Material provided Block Start

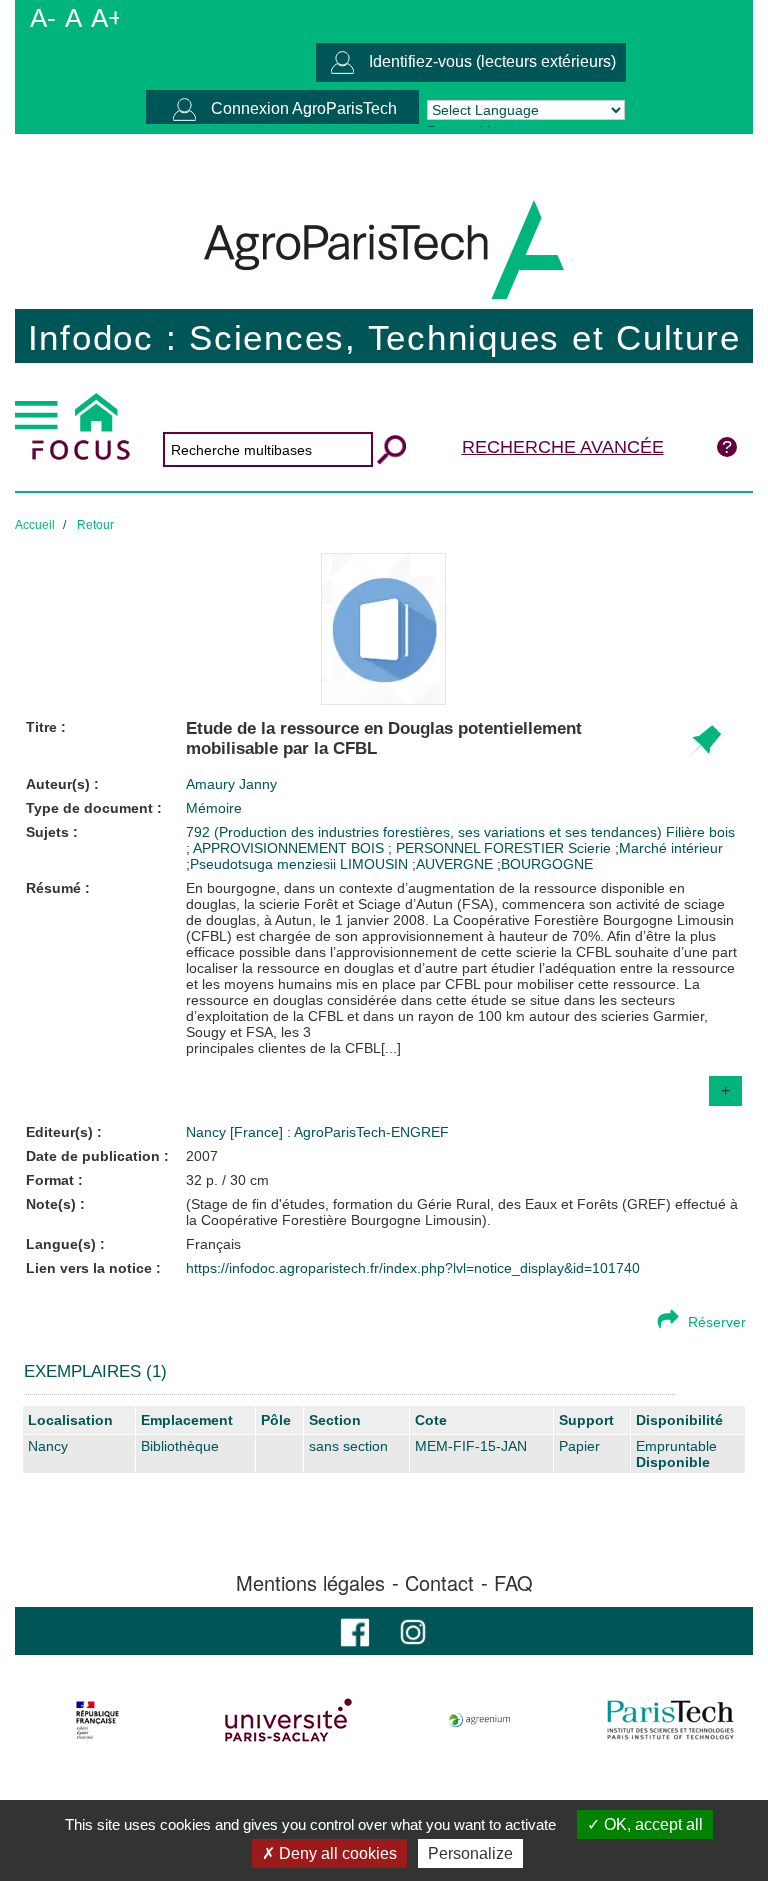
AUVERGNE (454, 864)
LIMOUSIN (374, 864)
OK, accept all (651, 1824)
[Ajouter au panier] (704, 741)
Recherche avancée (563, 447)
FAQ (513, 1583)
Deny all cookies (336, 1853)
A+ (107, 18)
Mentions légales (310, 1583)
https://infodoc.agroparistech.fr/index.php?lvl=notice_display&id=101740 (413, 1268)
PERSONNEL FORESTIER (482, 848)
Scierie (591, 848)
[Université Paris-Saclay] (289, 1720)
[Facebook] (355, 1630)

Material provided Block End

— Exercise directions —
Repeat the line containing "Deny all cookies (336, 1853)" and all subsequent lines through the final line of the data, exactly and with no others.

— Response to the exercise —
Deny all cookies (336, 1853)
A+ (107, 18)
Mentions légales (310, 1583)
https://infodoc.agroparistech.fr/index.php?lvl=notice_display&id=101740 (413, 1268)
PERSONNEL FORESTIER (482, 848)
Scierie (591, 848)
[Université Paris-Saclay] (289, 1720)
[Facebook] (355, 1630)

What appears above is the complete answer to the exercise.